The industry already knows there’s a problem with IP-to-postal address accuracy. And now that we’ve got the data to show just how big a problem it is, and where the causes lie, we can now do something about it. 

Our recent report sought to answer two questions: How accurate are IPs linked to postal addresses, and how accurate are IPs linked to email addresses? Here’s what we found: 

  1. There are 3x too many IPs per postal address. In the data sets we reviewed, there were far more IPs tied to a single postal address than there should be. That means a lot of extra, unnecessary, and inaccurate links.
  2. Providers only agree about 6% of the time. These vendors barely align with each other when matching IP to household. So depending on who you buy from, you could be getting a totally different picture.
  3. IPV6 is drastically underrepresented. 54% of traffic to Google’s servers comes over IPV6. But only 15% of the data sets available from providers were IPV6. That’s a huge gap, and it tells you the market isn’t keeping up.
  4. Timestamp definitions vary by provider.

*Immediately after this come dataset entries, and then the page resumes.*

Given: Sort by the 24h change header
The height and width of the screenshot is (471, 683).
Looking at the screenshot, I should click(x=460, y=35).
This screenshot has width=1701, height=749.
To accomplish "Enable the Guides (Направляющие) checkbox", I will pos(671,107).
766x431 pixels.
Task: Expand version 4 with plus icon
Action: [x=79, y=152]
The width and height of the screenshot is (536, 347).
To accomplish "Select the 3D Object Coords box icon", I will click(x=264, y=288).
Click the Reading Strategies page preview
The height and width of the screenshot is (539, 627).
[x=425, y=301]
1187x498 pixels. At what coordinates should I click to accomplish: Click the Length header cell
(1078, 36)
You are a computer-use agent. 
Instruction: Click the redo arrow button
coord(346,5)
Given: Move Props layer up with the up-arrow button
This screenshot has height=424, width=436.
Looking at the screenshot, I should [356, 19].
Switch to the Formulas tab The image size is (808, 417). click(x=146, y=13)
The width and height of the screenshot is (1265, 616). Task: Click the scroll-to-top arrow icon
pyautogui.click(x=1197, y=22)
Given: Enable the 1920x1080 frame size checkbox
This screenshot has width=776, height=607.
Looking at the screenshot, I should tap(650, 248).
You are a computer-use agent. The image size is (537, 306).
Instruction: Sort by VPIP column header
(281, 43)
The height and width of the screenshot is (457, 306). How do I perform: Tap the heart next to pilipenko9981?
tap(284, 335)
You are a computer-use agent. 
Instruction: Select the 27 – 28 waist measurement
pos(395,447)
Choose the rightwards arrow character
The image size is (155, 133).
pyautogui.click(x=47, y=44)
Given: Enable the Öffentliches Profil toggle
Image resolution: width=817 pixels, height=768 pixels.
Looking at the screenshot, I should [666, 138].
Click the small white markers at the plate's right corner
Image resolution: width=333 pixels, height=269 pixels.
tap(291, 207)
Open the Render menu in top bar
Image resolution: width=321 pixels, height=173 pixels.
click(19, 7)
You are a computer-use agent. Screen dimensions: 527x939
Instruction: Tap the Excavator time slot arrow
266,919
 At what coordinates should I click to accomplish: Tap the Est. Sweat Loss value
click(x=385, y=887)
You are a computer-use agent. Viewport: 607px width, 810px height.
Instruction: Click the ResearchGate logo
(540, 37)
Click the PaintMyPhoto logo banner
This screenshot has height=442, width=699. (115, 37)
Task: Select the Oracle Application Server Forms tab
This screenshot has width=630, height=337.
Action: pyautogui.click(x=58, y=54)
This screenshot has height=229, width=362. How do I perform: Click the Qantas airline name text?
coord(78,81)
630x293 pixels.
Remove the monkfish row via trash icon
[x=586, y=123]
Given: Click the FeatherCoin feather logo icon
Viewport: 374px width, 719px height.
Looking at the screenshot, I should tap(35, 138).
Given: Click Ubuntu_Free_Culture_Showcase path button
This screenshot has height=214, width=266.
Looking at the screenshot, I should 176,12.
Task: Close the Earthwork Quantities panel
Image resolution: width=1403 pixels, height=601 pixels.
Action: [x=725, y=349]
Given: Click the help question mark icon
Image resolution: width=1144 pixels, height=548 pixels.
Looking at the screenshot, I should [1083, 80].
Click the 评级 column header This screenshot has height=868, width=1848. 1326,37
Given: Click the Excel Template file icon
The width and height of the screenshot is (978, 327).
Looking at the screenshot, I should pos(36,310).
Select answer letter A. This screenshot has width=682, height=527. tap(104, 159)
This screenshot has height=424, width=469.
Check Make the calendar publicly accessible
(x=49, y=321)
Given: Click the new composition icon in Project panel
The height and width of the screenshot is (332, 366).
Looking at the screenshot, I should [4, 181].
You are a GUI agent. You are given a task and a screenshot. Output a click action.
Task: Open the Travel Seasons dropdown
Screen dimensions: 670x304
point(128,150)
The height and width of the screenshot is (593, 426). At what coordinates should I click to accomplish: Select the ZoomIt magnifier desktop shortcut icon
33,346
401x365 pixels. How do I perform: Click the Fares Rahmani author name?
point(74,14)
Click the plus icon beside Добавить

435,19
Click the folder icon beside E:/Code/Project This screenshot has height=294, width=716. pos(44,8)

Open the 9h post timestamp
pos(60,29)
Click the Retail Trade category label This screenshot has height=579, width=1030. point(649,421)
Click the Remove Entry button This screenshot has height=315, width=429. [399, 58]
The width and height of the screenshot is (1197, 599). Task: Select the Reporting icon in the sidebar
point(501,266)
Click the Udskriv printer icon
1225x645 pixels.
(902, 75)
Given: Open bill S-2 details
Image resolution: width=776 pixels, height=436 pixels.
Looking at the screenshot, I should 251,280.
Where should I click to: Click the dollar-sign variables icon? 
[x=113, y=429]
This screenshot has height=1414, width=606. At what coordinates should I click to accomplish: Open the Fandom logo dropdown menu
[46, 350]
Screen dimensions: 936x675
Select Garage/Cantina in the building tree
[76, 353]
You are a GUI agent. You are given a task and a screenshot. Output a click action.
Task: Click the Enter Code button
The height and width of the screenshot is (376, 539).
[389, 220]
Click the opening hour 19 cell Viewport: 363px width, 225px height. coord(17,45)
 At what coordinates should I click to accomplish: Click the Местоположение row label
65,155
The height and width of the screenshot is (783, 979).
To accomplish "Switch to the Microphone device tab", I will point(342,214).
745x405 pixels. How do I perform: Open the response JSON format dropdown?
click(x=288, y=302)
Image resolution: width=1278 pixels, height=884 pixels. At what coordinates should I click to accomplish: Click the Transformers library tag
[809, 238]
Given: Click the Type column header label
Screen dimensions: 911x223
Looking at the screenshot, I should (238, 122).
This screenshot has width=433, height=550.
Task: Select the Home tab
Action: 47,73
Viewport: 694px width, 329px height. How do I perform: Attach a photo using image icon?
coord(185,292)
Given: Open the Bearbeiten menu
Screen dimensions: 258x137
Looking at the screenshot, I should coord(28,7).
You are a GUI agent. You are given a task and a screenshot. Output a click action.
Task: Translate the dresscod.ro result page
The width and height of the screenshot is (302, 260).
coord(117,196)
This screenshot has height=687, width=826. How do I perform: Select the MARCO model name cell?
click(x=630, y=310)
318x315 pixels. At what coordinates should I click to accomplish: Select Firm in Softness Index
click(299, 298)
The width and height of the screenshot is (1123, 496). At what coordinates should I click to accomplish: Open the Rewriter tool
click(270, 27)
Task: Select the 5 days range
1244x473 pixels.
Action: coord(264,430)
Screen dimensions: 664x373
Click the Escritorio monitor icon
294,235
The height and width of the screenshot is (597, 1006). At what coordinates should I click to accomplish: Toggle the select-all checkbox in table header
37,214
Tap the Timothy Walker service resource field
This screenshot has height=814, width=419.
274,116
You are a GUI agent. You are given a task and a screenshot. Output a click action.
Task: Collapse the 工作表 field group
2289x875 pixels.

Timestamp quality and confidence levels vary based on use case. So we need more transparency—and more control—to tune data to the outcome we care about. 

What Do We Do With This?

Obviously we can’t just stop using IP as an identifier. But we as an industry can (and should) take steps to resolve these issues. They include: 

  • Ask your data partners what their approach to IP is and ensure you’re aligned.
  • Push for segmentation by organizing data into tranches of high to low confidence tiers.
  • Use Truthset ratings to sort your IP data by accuracy and quality to know what’s safe for targeting vs. measurement.

… And maybe most importantly, start talking about this openly across the industry so we can develop a more robust solution in collaboration with each other.  

Ultimately, a study is just a list of numbers. What we’re really trying to solve for is getting value back to the brands. And value starts with accurate data.